Work instructions ->
- A) Answer these questions using the article on investing in AI:
(i) How many commonly used terms does the article say often get used interchangeably when people consider AI?
(ii) Which area of AI covers tasks that are simple and repetitive?
(iii) What does Machine Learning refer to?
- B) Extend the article on investing in AI, picking up after its final sentence.

Putting AI at the top of the shopping list
As organisations strive to survive the challenges of the past year, their immediate response may be predictable: to retrench, cut costs, protect their limited resources, sit tight and lick their wounds. The last thing that most companies would want to do would be to invest. It’s counterintuitive – but the research always says that investment is likely to help you bounce back and succeed.
So where should businesses invest? In the things that deliver the most business value of course. For most organisations Artificial Intelligence (AI) wouldn’t immediately spring to mind. But it really should be… or at least some more clearly defined cousins.
What exactly is AI?
To be clear, there are four commonly used terms, that often get used interchangeably (and maybe incorrectly) when people consider AI.
AI – This is the ability of a computer to undertake tasks usually associated with human activity. As with human activity it’s a broad church, but there are three areas of AI.
- Artificial narrow intelligence – these tasks are really simple and repetitive.
- Artificial general intelligence – these are tasks that are more complex and require some ‘thought’
- Artificial super-intelligence – these are complex tasks, beyond the normal. They can be regarded as more in the realms of science fiction.
Machine Learning refers to the systems that can use data to identify patterns and learn from them. All those marketing guys are into this stuff with their targeting and next best activity work.

Supplied information ->

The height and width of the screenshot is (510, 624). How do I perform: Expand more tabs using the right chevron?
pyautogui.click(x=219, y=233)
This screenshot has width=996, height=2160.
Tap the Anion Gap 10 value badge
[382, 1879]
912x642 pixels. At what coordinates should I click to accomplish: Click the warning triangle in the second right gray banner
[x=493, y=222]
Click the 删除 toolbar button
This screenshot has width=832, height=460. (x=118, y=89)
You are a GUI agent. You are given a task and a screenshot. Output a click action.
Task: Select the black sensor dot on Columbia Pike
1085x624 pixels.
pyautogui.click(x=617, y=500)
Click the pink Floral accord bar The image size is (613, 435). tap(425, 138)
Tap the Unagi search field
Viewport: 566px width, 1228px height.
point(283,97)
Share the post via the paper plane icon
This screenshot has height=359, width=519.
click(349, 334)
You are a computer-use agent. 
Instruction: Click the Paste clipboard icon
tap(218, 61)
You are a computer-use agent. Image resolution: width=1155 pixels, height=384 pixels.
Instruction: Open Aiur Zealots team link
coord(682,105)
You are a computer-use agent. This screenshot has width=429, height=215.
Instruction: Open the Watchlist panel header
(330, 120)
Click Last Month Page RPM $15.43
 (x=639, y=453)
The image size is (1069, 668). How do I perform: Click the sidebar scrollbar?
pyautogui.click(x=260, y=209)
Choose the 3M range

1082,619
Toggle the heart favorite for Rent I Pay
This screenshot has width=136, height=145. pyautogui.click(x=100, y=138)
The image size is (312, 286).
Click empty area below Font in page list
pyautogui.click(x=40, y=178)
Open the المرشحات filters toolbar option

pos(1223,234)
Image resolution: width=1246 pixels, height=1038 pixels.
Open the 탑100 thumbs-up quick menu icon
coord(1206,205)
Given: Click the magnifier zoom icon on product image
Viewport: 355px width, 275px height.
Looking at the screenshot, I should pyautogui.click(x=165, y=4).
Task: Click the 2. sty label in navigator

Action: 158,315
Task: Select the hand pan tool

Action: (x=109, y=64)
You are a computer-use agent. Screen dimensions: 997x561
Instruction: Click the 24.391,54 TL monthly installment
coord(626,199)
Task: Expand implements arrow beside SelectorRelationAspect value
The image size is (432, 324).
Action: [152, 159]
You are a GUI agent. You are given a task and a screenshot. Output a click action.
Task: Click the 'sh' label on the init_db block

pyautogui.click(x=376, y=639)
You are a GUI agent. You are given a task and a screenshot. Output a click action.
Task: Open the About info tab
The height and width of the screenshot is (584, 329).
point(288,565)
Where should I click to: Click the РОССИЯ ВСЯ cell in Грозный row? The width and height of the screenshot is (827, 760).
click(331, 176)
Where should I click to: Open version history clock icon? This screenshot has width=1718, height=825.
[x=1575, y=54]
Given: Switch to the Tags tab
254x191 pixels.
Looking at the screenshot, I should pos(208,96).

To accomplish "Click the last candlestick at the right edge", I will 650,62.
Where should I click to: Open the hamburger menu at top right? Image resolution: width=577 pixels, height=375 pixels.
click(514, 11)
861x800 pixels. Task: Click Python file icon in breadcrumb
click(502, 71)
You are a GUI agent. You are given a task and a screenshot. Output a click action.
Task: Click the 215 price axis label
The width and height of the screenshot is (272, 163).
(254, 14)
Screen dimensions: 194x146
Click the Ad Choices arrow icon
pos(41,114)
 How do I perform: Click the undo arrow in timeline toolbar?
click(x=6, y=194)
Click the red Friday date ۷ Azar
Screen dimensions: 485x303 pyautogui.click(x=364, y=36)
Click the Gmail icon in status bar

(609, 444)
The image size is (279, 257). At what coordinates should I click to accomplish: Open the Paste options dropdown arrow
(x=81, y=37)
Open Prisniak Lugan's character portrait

Results by task ->
- A)
(i) Four.
(ii) Artificial narrow intelligence.
(iii) Systems that can use data to identify patterns and learn from them.

- B)
RPA – Robotic Process Automation is the use of software bots to automate highly repetitive and routine tasks. These are tasks normally performed by knowledge workers
If you think about adding an ability to learn and enhance, based on patterns, to a bot that is undertaking repetitive processes you to get something called…
HyperAutomation which engages RPA, Machine learning and even AI technologies. I’ve seen it described as an ecosystem of technologies to create a different way of working. Automated automation if you like.
Understanding what all these terms are doesn’t mean you should invest in them. In a difficult environment your investments are even more critical than normal and they truly have to deliver business value quickly. If business value is the net benefit any project brings to a business, then your investments need to be considered more broadly than just cost savings or return on investment. And this is where AI (or actually its close relatives defined above) starts to step out from the pack. Let’s call it automation.
AI is becoming a business imperative!
Think about it like this. If you could take to each member of your over-stretched team and automate their mundane and repetitive tasks a few things happen.
Of course, they will work more quickly and they will contribute to cost savings. Many organisations will take the benefit of a good return on investment and go no further with process change.
However, that is only half the story. Machine learning and AI will improve these processes and make them more consistent across the business.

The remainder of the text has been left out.